Mac me!

Joining the 21st Century

After a few years of saying “I’m going to get a Mac next time,” I finally did it. I just took delivery of a 15″ Macbook Pro that is slated to become my main computer.

The Mac interface is fairly intuitive and I was able to figure out quite a few things without consulting the little pamphlet that comes with the unit, but I hit one snag that’s amusing, in hindsight.

During the intialization process, I was asked several questions and had different options to choose from. I could use the track pad to put the arrow in the right place, but I couldn’t figure out how to make it “click.” I’d tap the touchpad and nothing would happen. Pressing “Enter” seemed to work sometimes, but not always. Stumped, I plugged in a wireless USB mouse I already had and the Mac picked it up right away and let me use it to finish.

Only a day later did I discover, by accident, that the touchpad depresses, and that’s how you get it to “click,” at least initially. I now have it set so I can tap it, the way I do the touchpad on my other laptop. Unless I missed it in the pamphlet, I think it should be more explicit about how to click.

There are many things I’ve yet to figure out, like the Dashboard thingie that pops up and shows me the weather in Ottawa.
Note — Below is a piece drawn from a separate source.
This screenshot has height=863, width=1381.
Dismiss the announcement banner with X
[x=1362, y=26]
It must be adjustable somewhere.

I found Terminal and had a look around the file system. There’s a lovely BSD flavour to it, and I’ve always been a fan of BSD so the underlying “Unix” facilities look enticing.
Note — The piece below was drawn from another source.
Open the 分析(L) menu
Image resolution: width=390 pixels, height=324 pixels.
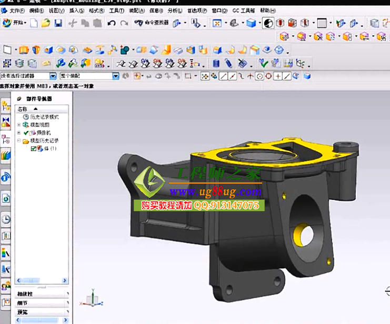coord(174,11)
Because the Xmarks plugin works with Safari, I’m trying it out as my main browser. I’ve downloaded Firefox, which is my normal standard, just in case I find limitations in Safari.

I purchased and installed Scrivener. It will become my main writing tool for larger, or complex, writing projects

I quickly discovered that Text Editor, like Windows Notepad, is a little feeble. I couldn’t find a word count function in it. A Google search led me to TextWrangler, which has a better feel as a text editor. I may also experiment with an old favourite: Emacs.
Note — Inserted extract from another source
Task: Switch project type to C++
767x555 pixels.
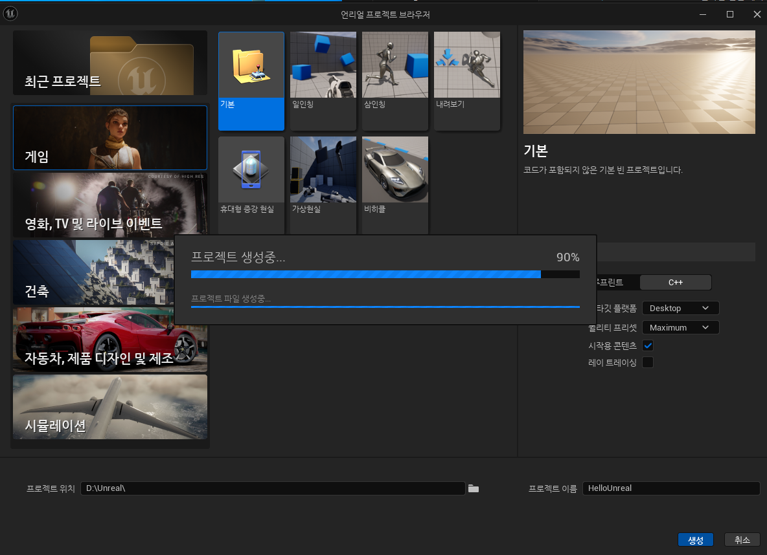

I’ve spent quite a bit of time moving parts of my MP3 collection to the Mac and getting them into iTunes. I had trouble with the adding them to the library — several of the albums showed up in triplicate. After several frustrating re-do’s, I discovered, in the Advanced tab, that iTunes was copying my MP3’s into its own directory. I clicked this off, deleted all the iTunes media, database files, and XML’s and started fresh. Bingo. Just one listing in iTunes. (Aside: I’ve never liked iTunes and I don’t find it to be any better when running on a Mac.)

Next steps: getting some photo editing software and word processing on the Mac.